▸ **PROBLEM TO SOLVE**
Using the entries below, show all lines with the string "arrow".

--- --- ---

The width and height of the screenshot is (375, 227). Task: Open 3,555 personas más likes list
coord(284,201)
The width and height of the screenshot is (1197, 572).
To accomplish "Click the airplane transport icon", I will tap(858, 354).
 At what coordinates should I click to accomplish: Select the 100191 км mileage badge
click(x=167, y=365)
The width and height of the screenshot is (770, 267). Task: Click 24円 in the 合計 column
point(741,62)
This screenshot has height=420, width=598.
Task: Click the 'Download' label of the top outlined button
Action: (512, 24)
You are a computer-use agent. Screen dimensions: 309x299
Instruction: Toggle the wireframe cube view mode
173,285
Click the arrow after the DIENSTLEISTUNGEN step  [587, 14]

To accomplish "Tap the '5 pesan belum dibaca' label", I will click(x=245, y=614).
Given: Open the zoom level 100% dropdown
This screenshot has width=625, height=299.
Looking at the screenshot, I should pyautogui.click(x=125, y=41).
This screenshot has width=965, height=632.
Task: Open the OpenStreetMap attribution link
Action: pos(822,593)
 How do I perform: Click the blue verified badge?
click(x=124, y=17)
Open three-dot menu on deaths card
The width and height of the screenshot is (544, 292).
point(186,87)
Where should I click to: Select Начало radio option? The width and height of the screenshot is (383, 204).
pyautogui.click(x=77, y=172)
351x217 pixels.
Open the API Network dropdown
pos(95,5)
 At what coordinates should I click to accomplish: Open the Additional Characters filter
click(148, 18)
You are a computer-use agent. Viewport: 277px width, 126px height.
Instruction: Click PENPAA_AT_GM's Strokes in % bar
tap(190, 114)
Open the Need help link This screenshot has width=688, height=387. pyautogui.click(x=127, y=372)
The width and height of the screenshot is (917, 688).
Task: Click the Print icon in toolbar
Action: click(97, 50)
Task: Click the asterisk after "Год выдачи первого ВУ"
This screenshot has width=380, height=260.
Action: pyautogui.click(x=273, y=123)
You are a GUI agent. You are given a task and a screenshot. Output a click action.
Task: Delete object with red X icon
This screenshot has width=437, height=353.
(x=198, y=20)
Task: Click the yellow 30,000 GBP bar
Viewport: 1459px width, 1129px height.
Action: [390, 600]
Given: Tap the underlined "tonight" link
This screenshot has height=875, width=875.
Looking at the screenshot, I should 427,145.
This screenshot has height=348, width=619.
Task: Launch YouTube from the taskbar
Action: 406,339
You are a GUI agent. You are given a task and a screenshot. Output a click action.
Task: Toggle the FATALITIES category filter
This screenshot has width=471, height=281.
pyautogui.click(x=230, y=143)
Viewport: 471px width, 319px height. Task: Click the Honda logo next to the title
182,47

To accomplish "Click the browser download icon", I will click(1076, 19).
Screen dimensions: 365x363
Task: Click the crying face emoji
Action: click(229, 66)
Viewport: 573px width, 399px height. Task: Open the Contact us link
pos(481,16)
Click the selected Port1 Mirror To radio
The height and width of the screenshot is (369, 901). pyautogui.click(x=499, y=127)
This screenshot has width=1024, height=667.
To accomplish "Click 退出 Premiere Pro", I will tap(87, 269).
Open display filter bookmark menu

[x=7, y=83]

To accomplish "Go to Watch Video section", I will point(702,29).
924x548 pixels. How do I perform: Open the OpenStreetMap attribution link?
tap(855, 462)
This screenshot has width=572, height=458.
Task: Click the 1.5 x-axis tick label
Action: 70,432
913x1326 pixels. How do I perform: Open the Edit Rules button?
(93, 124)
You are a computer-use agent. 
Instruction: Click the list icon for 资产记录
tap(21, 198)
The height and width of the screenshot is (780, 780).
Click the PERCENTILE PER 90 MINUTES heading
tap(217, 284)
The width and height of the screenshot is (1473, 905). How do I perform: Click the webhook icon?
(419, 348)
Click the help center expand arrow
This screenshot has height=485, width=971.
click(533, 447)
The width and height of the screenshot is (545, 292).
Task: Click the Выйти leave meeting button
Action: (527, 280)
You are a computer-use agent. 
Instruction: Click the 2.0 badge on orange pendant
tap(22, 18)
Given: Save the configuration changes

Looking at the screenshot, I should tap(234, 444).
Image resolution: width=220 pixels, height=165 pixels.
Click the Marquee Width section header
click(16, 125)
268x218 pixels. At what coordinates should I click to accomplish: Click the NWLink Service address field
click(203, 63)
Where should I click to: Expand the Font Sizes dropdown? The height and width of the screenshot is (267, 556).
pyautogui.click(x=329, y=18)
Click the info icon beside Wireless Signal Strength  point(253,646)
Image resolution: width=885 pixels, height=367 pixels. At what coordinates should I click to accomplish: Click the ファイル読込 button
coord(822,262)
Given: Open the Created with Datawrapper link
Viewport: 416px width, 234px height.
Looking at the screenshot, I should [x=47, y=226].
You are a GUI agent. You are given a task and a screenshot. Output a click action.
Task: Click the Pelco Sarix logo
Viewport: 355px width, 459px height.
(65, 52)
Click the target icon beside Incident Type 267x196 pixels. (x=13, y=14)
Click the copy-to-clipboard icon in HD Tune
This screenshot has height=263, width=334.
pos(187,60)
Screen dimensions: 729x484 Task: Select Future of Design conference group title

--- --- ---

▸ **RESULT FOR THIS TASK**
Click the arrow after the DIENSTLEISTUNGEN step  [587, 14]
Click the help center expand arrow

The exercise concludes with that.